Strategic Imperatives for Value Restoration
To bridge the gap between its intrinsic value and its market price, Letshego must achieve several key objectives over the next three to five years:
Finalization of the Regional Restructuring: Resolving the "Potential Transaction" is the most immediate catalyst for a stock price recovery. Whether through divestment or partnership, clarity on the East and West African portfolio will remove a major source of investor anxiety.
Stabilization of the Effective Tax Rate: Management must continue to optimize tax efficiencies across its various jurisdictions. The drop from 90% to 55% in H1 2025 is positive, but a rate closer to the statutory averages of 25-30% would drastically improve the bottom line and ROE.
Accelerating Retail Deposit Growth: While customer deposits have grown by 53%, the group still relies on wholesale funding and listed notes. Moving toward a retail-heavy deposit base will lower the cost of funds and enhance balance sheet resilience.

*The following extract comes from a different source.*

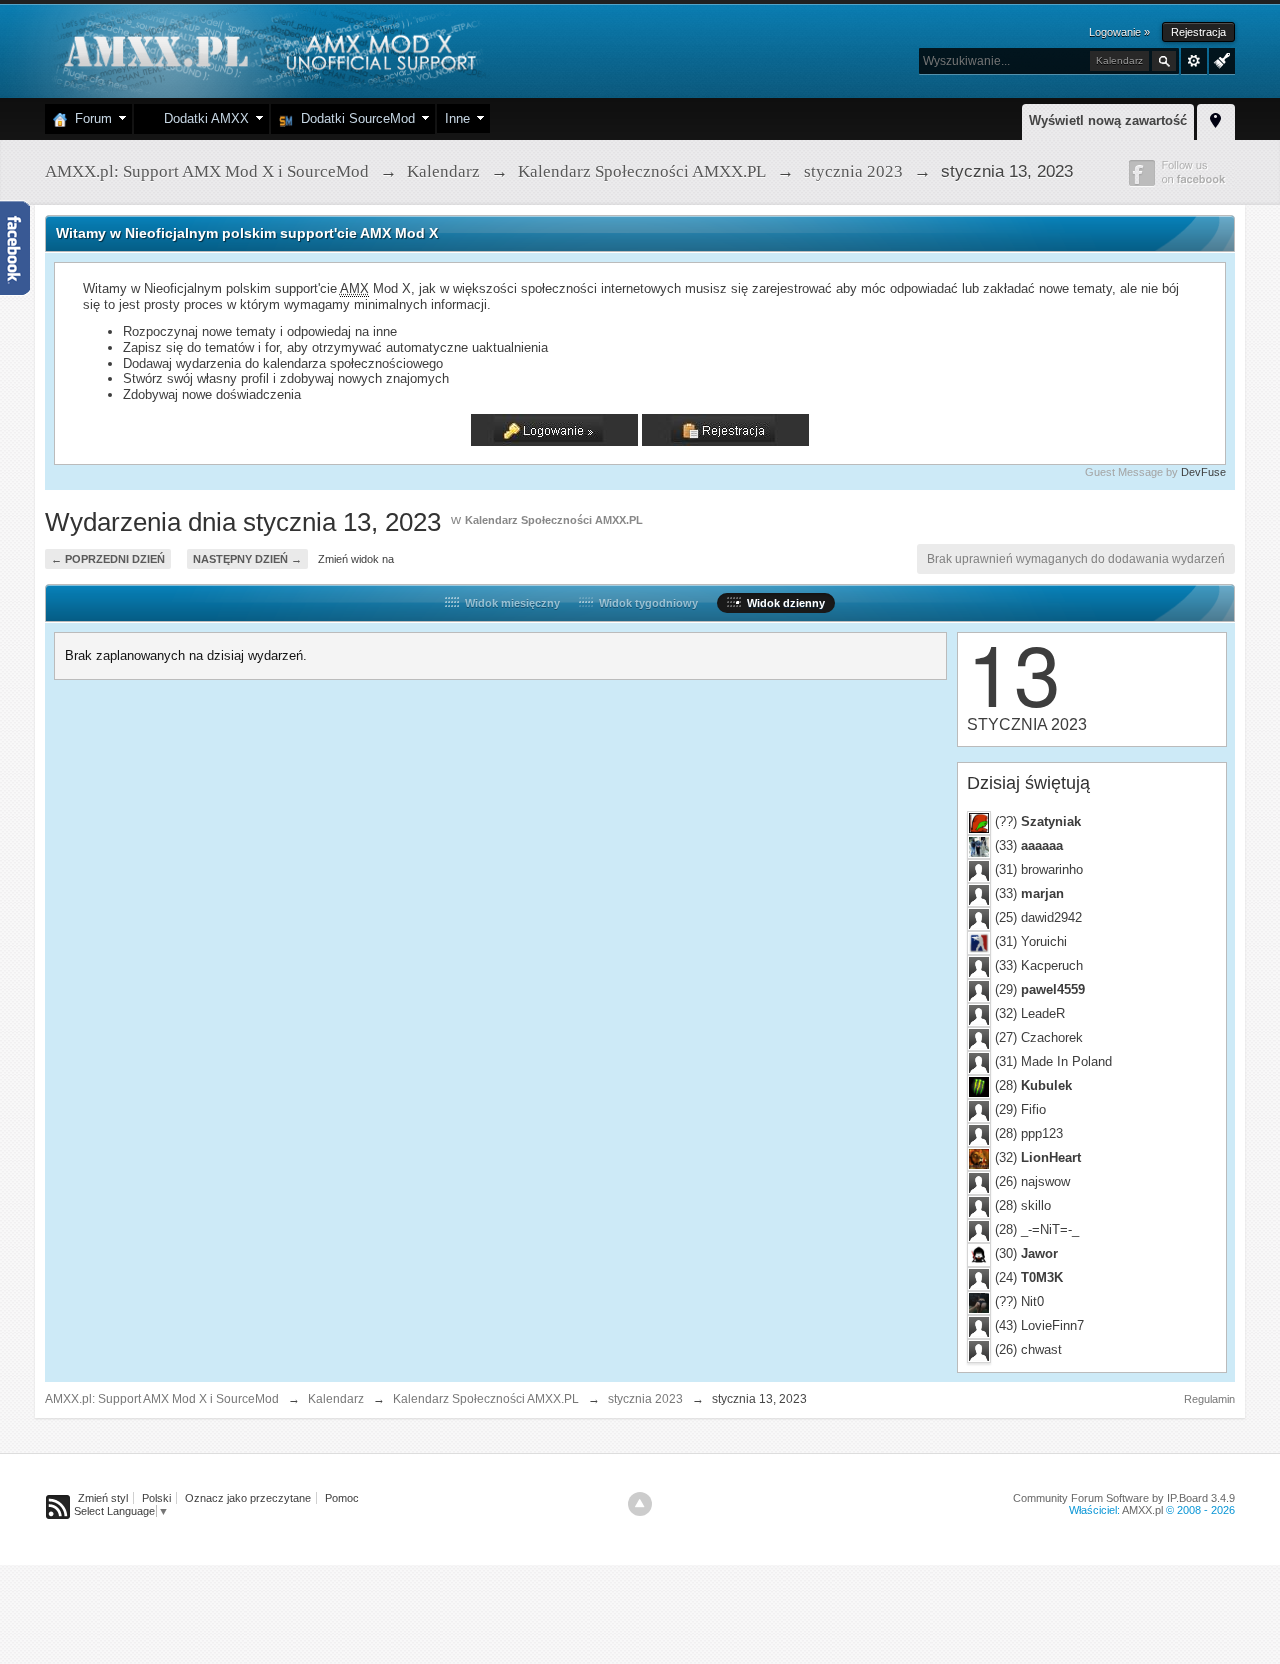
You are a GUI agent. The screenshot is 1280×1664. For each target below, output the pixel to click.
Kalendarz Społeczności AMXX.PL (554, 520)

Digital Monetization: The 3.5 million registered users on the Digital Mall must be converted into high-frequency, multi-product users. Increasing "Non-Funded Income" (NFI) through insurance, payments, and lifestyle services will diversify the revenue mix away from purely interest-based income.
Return to Core Strength: The DAS Advantage
The "refreshed focus" strategy signals a return to the group’s "cornerstone"—the DAS portfolio. By leveraging employer partnerships and salary-deduction models, Letshego can maintain low default rates while using digital channels to lower the cost of acquisition. This "hybrid" model—combining the safety of DAS with the reach of mobile lending—is the group’s most viable path to achieving a sustainable 20% ROE.
Strategic Pillar | Focus for 2026–2030 | Intended Outcome |
Product | DAS, Short-term Mobile Loans, Savings | Low NPLs, High Transaction Volume |
Channels | LetsGo Digital Mall, USSD (140555#) | Omni-channel accessibility, Zero-touch |
Funding | Retail Deposits, Social Bonds | Lower Cost of Funds, Diversified Base |
Markets | Southern Africa (Botswana, Namibia, Moz) | Stable, Predictable Profitability |
Table 4: Forward-Looking Strategic Roadmap
Analytical Conclusion
The decline in Letshego’s stock price to BWP 0.85 by February 2026 is a reflection of historical bottom-line volatility, aggressive investment-phase spending, and severe macroeconomic pressures in peripheral markets. However, the 2024–2025 financial period has demonstrated a powerful operational recovery, evidenced by strong top-line growth and a return to massive profitability in H1 2025.
Management’s efforts—ranging from the "LetsGo Digital Mall" rollout to the "Potential Transaction" aimed at regional rebalancing—suggest a proactive and technically sophisticated approach to restoring shareholder value. The organization is no longer a simple micro-lender; it is a digital financial ecosystem with 3.5 million users and a rapidly growing deposit base.
For the professional investment community, the current valuation represents a "valuation-performance disconnect." While the market remains cautious due to legacy issues, the underlying business fundamentals—specifically in core markets like Namibia and Botswana—remain robust. If management can successfully conclude the restructuring of its East and West African operations and maintain the current trajectory of tax and cost efficiency, the "way forward" is likely a significant equity re-rating that aligns the share price with the group’s renewed profitability and digital scale. The conclusion of the 6-2-5 strategy in 2025 marks the end of the high-cost investment cycle and the beginning of a period focused on harvesting the returns from its digital infrastructure.